====== SELECTED EXCERPT
Do you love a good book? Reading isn’t just a nice way to pass the time, it can also help you expand your vocabulary, master grammar and is particularly useful for students for whom English is a second language. Amongst the countless books released over the past century, a few have become true classics, studied and debated in countless book clubs, classrooms and articles. Here are a list of ten of the most influential and celebrated novels of the last 100 years, including two which are comparatively recent.
To Kill a Mockingbird, Harper Lee, 1960
Written during the civil rights movement, To Kill a Mockingbird is a book focusing on racial injustice and is widely taught in schools in the United States. Set during the Great Depression in a fictional town in Alabama, the story focuses on a six-year-old girl, ‘Scout’, who lives with her older brother and their widowed father, Atticus, a lawyer. Atticus is appointed by the town’s judge to defend Tom Robison, an African-American accused of raping Mayella Ewell, a white woman. Atticus agrees to do so and his children are bullied as a result.
============
◆ DIRECTION 1:
Translate this sentence from the article on influential novels into Spanish: "Written during the civil rights movement, To Kill a Mockingbird is a book focusing on racial injustice and is widely taught in schools in the United States."
◆ DIRECTION 2:
Pick up the article on influential novels after its last sentence and carry on writing it.
====== INFORMATION SUPPLIED
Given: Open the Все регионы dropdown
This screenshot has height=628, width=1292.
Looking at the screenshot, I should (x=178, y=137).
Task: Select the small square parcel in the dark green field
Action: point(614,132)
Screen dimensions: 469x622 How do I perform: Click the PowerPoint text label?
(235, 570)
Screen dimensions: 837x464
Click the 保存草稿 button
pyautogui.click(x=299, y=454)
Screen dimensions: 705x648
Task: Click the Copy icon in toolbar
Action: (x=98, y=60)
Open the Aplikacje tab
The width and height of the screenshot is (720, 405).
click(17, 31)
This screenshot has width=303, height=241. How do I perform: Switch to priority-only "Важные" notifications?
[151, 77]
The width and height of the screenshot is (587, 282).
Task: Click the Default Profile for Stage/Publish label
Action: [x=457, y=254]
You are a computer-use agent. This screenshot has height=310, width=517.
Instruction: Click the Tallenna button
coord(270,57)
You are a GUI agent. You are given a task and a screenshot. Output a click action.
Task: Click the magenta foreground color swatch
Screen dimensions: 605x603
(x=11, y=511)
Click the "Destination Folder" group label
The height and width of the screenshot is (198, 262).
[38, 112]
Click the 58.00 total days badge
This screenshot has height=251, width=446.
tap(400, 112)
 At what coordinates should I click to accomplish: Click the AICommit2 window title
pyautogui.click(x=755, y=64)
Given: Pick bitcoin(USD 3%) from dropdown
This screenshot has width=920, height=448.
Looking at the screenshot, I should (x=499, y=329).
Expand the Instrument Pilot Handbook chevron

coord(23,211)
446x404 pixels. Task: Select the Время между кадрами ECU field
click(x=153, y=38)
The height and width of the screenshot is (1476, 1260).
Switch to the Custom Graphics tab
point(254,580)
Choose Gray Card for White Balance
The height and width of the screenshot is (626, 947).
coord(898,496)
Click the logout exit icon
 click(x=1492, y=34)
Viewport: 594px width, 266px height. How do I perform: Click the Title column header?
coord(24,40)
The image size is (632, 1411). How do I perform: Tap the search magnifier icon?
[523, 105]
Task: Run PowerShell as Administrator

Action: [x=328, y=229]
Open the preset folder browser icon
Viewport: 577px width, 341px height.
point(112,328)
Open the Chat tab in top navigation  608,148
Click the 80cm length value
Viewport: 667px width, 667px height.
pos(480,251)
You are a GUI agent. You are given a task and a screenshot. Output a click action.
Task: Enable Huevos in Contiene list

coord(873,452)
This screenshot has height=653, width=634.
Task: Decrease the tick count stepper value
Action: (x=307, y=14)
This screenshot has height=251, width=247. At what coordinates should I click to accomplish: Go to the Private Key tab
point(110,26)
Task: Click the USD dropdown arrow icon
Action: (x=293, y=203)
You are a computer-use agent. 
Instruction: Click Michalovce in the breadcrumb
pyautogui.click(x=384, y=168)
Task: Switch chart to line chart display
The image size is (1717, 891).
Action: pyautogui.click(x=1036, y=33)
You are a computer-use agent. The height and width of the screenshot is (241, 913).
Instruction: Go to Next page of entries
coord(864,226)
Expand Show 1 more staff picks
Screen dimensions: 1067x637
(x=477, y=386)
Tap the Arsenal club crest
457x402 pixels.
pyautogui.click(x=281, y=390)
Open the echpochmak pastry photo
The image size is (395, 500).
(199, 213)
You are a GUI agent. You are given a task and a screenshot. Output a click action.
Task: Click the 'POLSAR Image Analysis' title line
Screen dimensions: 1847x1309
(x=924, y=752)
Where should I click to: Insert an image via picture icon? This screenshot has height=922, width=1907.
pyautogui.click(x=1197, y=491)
============
◆ EXERCISE RESPONSE 1:
Escrito durante el movimiento por los derechos civiles, Matar a un ruiseñor es un libro centrado en la injusticia racial y se enseña ampliamente en las escuelas de Estados Unidos.

◆ EXERCISE RESPONSE 2:
During the trial, Atticus argues convincingly that Tom is innocent of the crime and has been falsely accused by Mayella and her father. Despite significant evidence to the contrary, the jury, made up of poor white farmers, nevertheless convicts Tom of rape. It is believed that Lee drew upon several similar real-life cases from the preceding years. Alongside racial prejudice, the book also covers themes of class and gender.
Catch-22, Joseph Heller, 1961
Catch-22 is the book that introduced the phrase into the English language. It is a satirical novel following the life of Captain John Yossarian, a US airman assigned to a bomber squadron in World War 2. Most of the book takes place while Yossarian’s fictional squadron is based in Italy, much like Heller himself as an airman during the war.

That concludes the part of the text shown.